(Recorded data)
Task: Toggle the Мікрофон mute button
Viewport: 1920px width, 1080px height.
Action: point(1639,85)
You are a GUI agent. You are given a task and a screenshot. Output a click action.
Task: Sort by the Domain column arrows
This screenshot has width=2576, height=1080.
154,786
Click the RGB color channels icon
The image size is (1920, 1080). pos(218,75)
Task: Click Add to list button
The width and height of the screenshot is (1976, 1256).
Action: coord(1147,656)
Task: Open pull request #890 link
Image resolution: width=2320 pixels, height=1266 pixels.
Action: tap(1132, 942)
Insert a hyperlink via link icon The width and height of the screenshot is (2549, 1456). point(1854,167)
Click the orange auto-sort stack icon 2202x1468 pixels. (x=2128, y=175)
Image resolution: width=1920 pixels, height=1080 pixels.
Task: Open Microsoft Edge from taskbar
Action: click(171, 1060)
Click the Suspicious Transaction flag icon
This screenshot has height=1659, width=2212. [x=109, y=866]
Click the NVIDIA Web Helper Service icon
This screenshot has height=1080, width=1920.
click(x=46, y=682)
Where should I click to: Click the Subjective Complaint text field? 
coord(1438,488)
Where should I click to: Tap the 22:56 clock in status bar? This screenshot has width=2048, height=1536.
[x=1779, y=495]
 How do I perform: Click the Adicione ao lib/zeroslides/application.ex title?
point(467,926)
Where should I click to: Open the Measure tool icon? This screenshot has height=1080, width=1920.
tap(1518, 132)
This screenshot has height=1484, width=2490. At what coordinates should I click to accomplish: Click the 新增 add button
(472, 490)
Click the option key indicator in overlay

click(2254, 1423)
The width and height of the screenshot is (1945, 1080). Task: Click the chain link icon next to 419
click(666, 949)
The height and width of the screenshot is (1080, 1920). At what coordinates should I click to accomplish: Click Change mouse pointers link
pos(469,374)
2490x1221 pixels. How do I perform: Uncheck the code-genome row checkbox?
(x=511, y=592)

What you will do >> Please write out, exactly as they appear, only the lines from the one holding "How do I perform: Click" through the end of the data.

Result >>
 How do I perform: Click the Adicione ao lib/zeroslides/application.ex title?
point(467,926)
Where should I click to: Open the Measure tool icon? This screenshot has height=1080, width=1920.
tap(1518, 132)
This screenshot has height=1484, width=2490. At what coordinates should I click to accomplish: Click the 新增 add button
(472, 490)
Click the option key indicator in overlay

click(2254, 1423)
The width and height of the screenshot is (1945, 1080). Task: Click the chain link icon next to 419
click(666, 949)
The height and width of the screenshot is (1080, 1920). At what coordinates should I click to accomplish: Click Change mouse pointers link
pos(469,374)
2490x1221 pixels. How do I perform: Uncheck the code-genome row checkbox?
(x=511, y=592)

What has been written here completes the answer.